What to work on: Determine how many lines of the listing contain the word "will". The reply is that number alone.

Data to use:
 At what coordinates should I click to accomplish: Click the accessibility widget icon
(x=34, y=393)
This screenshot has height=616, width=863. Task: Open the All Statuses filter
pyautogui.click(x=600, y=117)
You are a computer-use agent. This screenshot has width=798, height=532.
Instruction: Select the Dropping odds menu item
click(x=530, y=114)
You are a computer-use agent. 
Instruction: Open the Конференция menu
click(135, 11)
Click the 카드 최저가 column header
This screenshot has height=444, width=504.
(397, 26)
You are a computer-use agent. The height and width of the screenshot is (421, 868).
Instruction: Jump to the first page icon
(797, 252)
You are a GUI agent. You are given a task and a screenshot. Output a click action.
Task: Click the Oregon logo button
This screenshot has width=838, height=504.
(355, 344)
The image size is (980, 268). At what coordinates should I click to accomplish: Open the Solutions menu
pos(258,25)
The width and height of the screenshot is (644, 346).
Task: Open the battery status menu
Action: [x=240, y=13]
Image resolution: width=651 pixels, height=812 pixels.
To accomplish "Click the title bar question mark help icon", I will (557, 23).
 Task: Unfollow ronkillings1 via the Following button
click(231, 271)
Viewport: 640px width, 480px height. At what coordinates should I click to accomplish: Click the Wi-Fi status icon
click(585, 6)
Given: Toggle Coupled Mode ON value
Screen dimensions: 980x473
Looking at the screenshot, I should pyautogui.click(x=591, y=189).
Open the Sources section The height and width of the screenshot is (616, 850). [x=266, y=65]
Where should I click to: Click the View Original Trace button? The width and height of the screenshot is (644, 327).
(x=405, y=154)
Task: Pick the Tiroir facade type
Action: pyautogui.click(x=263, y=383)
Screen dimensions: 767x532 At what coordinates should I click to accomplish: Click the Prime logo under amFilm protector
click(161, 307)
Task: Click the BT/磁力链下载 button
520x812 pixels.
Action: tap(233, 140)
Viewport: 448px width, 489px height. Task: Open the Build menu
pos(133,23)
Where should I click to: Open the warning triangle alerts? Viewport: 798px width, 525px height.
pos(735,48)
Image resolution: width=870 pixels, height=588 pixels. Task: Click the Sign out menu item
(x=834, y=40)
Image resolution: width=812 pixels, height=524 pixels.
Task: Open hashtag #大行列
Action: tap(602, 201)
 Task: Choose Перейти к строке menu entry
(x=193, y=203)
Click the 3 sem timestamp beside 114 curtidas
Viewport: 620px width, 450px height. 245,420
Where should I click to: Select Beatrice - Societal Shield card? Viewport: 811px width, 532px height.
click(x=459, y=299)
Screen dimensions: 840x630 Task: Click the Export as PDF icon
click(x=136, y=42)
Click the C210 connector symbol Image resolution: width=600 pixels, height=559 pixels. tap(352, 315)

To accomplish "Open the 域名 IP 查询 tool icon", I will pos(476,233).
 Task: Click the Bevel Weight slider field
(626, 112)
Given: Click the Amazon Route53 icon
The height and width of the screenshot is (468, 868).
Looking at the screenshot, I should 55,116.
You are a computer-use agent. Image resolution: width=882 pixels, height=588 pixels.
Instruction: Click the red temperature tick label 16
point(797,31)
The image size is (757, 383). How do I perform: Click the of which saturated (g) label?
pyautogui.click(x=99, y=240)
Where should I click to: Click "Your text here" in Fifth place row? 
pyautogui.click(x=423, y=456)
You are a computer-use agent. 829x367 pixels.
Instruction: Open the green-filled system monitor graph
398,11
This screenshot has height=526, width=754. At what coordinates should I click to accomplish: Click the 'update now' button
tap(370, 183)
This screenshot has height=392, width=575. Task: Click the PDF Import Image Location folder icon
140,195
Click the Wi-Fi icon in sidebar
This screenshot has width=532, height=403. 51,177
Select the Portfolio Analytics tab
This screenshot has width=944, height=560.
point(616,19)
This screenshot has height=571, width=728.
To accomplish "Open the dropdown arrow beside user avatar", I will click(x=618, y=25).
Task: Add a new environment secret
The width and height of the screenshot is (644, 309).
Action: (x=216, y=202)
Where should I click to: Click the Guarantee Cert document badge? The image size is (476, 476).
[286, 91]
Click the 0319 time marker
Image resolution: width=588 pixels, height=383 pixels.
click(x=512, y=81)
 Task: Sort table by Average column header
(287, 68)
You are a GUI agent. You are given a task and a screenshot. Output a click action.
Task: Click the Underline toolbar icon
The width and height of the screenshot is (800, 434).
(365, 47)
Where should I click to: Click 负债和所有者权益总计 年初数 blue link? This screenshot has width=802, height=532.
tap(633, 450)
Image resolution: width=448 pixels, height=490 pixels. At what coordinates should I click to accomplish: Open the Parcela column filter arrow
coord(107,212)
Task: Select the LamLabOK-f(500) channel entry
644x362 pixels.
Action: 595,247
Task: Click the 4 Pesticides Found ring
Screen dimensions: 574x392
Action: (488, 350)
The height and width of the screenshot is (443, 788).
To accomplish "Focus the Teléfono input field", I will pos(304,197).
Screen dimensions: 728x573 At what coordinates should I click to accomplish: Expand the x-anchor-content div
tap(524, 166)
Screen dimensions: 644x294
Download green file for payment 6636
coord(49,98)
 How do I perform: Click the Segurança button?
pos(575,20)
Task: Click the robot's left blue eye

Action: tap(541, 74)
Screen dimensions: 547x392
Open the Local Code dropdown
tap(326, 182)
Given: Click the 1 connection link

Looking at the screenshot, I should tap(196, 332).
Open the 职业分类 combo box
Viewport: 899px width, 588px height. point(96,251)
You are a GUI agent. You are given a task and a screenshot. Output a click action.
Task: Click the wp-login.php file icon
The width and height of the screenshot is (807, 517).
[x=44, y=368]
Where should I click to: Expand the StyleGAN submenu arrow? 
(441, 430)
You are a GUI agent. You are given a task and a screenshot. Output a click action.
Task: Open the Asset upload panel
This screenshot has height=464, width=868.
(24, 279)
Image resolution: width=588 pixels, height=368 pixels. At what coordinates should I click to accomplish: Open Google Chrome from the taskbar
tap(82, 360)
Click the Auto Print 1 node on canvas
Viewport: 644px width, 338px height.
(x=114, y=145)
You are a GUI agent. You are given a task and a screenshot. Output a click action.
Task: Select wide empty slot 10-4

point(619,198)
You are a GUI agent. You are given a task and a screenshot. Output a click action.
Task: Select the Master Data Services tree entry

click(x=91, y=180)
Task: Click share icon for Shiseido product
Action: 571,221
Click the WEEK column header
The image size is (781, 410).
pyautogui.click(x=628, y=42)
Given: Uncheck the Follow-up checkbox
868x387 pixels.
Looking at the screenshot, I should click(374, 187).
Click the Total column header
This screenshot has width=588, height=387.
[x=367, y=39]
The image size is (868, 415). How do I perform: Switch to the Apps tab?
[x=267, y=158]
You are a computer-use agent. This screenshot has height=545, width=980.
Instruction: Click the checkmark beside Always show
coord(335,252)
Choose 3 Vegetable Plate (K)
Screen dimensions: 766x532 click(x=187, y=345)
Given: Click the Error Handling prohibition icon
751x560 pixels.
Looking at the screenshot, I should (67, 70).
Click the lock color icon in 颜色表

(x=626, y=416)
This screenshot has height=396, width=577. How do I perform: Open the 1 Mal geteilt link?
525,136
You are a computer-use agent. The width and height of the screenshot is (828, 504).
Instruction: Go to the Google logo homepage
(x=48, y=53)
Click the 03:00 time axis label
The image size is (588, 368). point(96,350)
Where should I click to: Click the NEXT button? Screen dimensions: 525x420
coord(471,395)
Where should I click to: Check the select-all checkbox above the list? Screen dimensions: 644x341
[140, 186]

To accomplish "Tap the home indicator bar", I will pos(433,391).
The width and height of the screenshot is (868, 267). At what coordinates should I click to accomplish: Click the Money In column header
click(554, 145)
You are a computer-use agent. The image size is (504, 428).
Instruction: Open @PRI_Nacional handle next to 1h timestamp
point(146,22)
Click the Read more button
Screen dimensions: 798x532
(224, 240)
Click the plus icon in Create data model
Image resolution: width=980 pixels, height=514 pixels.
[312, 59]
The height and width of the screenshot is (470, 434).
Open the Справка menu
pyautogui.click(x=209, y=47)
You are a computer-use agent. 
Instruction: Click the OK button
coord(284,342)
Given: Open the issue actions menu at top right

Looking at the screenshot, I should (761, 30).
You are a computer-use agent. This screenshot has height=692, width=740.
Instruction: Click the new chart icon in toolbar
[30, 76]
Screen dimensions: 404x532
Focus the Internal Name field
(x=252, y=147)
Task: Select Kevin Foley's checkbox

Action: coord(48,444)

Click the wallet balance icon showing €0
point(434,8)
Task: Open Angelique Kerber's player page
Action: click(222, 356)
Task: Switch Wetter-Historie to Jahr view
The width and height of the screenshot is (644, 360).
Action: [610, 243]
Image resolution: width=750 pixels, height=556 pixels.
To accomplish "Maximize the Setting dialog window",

Exercise output: 5